この迷宮はお遊びでしかないのである。いくら魔物を倒しても、何一つ感慨が湧かないのは当然だった。
合同探索とは、学園側が用意した強制の探索である。パーティーに迷宮、さらには潜る階数までも学園が決め、こちらに選択権は一切ない。
これは一重に、生徒全体のレベルを学園が見極めるためである。探索者はSSからEまでのランク付けがされているとはいえ、学生たちのほとんどはCかD。単純にランクだけの判断では能力に大きなばらつきがある。ゆえに、なるべく全体が均等になるようパーティーを組ませ、能力を測るのである。
この制度は、低能力者に好評を得ている。普段は組めない上位のランカーと探索できることは、そうそうない。自分が強くなったように感じられるのである。
しかし、上位に名を連ねる探索者にとっては、最悪だった。自分より断然格下と迷宮に潜ることなど面白くもなんでもない。しかもその迷宮でさえ、別段行きたくもない所なのである。
シオンはもう一度、倒れた魔物を見据えてから、歩き出した。
ホント嫌! 探索者って自由がモットーじゃないの? ……さっさと終わらせて帰ろう。十六階までで今は十一階だから、一日もあれば……いや、急げば半日で………。
「どうしたの? シオンちゃん」
肩が叩かれる。俯いていたシオンの視界に、一人の少女が映った。
「ミリア…………ううん、早く帰りたいと思って」
「アハハ、まだ言っているの。もう、諦めなよ」
ミリアス・アルステイは、長い金髪を弄りながら人懐こい笑みを浮かべた。
彼女はこの探索において、唯一の当たりであった。学園では数少ないシオンと同じBクラスであり、炎と氷――さらには治癒魔術も使いこなす優秀な魔術師である。同じ地方出身ということで仲が良く、何度か一緒のパーティーを組んだこともある。その祭、シオンはいつの間にかちゃん付けで呼ばれるようになっていた。

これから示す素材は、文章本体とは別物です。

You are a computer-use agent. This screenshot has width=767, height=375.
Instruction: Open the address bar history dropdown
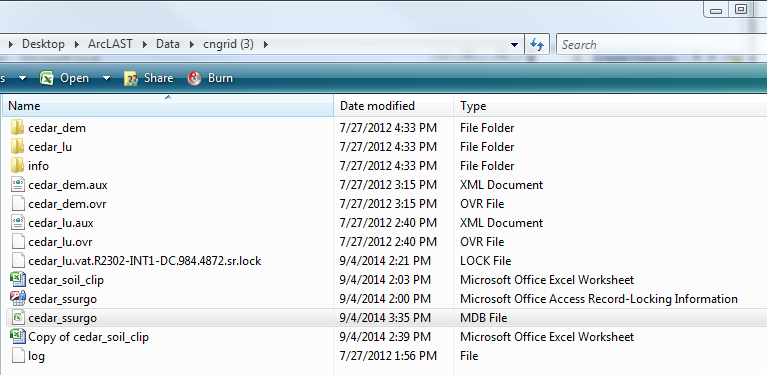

身長はシオンの肩より少し上ほどしかなく、小柄な体格をしている。長い金髪が特徴で、いつもゴムで括っている。邪魔ではないかとシオンは思うのだが、どうもミリアにとっては大切らしい。一度進言したら「髪は女の命なんだよ! シオンちゃんはもっと伸ばすべきだよ」と言われた。
笑顔を絶やさずほのぼのとしたイメージを持たせるが意外にしっかりしており、未だどんな魔物に襲われてもミリアスが平静を欠いたところを見たことがない。いついかなる時でも冷静さが求められる後方支援において、その性格は一種の才能である。シオンは彼女のことを高く評価していた。
「無理よ。こんな所で時間を取られるのなんて、もう最低。やることだって沢山あるっていうのに」
「シオンちゃん今度Aクラスになるもんねー。更新手続きとか、大変らしいよ」
「知っているから焦ってるの! ああもう、誰よ。こんなこと考えだしたのは」
「まぁまぁ、休暇だと思えばいいんだよ」
「こんなの休暇って言わない。あんな奴らと一緒じゃあ全然心が休まらないし――――」
「ミスタリアさーん、アルステイさーん」
噂をすれば、とシオンはこっそりと毒づいた。向こうから男が二人、息を切らしながら駆けてきた。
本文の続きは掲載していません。